+++ DATASET EXCERPTS

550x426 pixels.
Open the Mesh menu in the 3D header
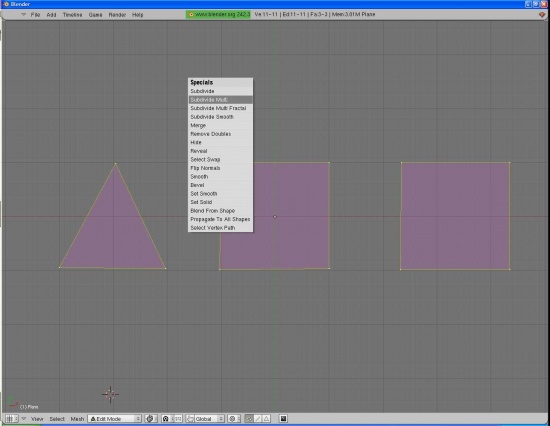pyautogui.click(x=77, y=419)
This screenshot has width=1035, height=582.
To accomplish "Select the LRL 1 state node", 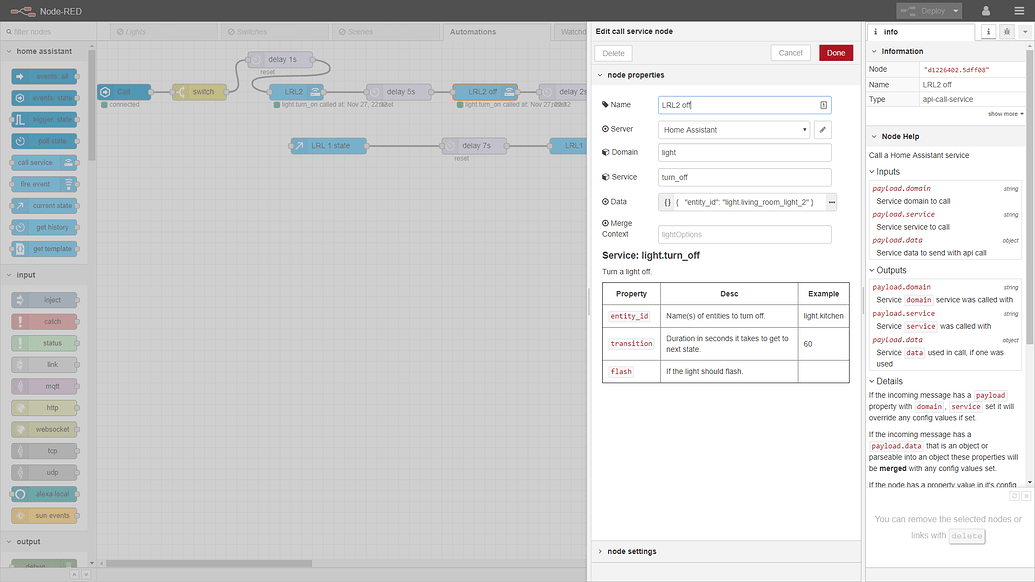I will point(329,146).
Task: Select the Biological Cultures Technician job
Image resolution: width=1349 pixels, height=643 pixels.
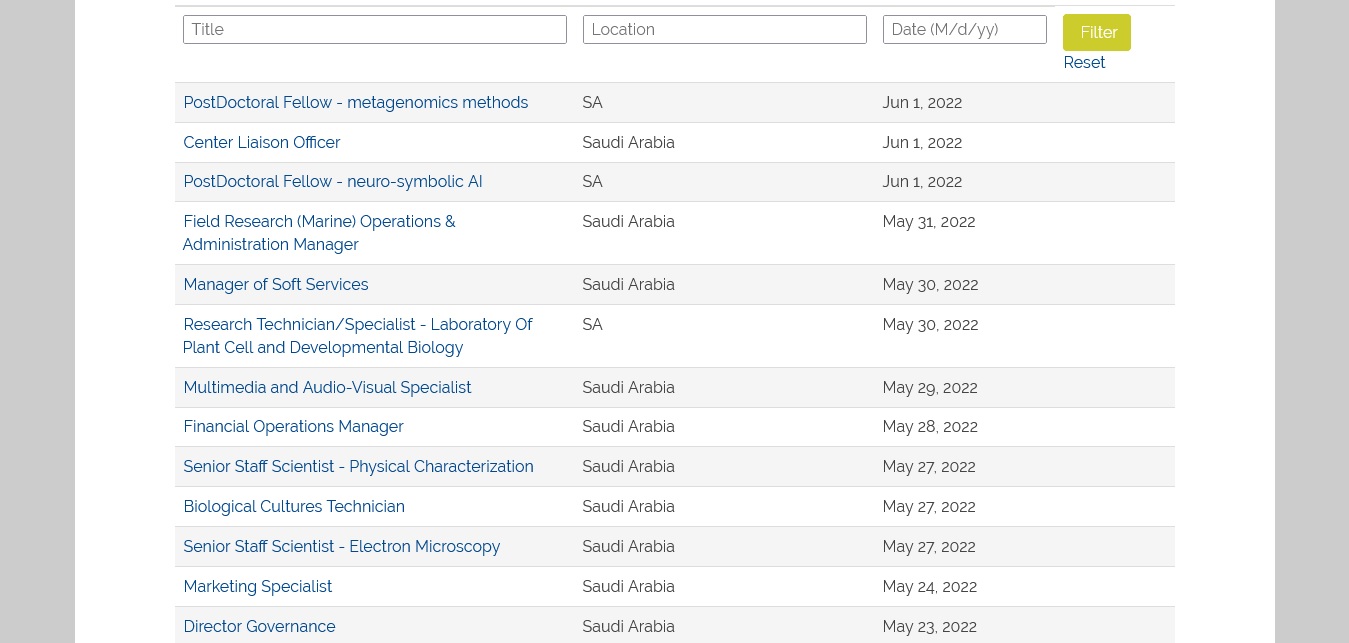Action: coord(294,507)
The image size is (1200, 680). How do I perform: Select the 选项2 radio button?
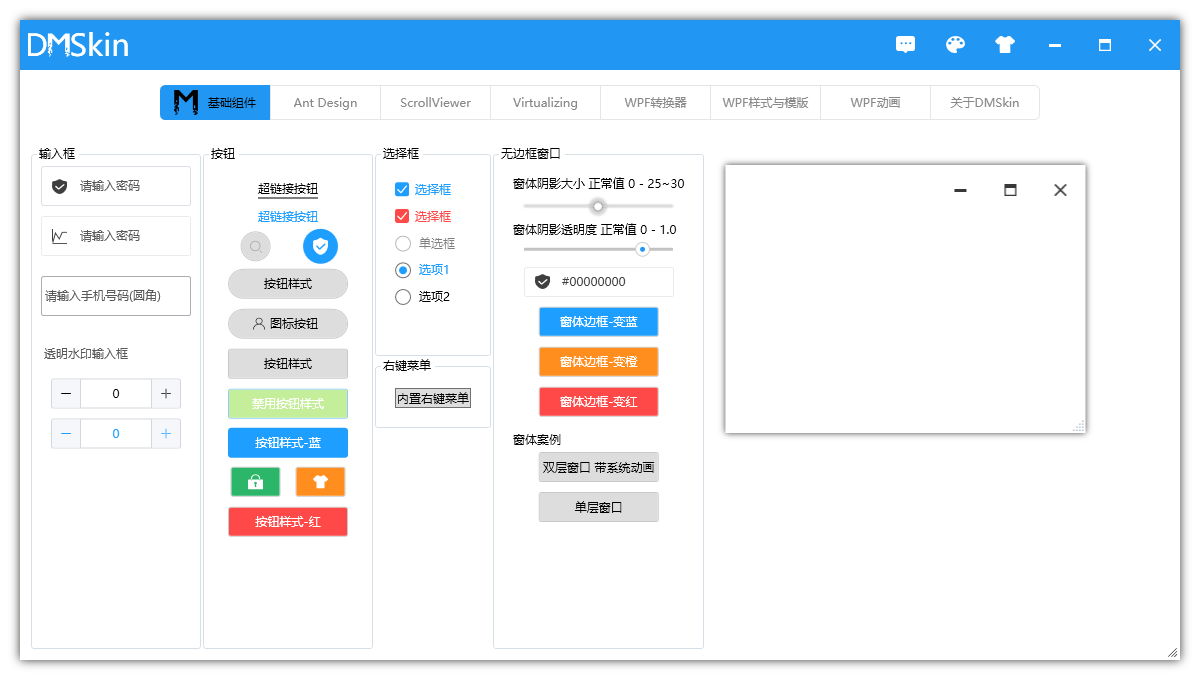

++++++

EXERCISE AIM:
Retype the lines exactly as they appear, beginning with the line that contains "Image resolution: width=1349" and ending with the final line of the entries, and omit the pictures.

EXPECTED ANSWER:
Image resolution: width=1349 pixels, height=643 pixels.
Action: coord(294,507)
The image size is (1200, 680). How do I perform: Select the 选项2 radio button?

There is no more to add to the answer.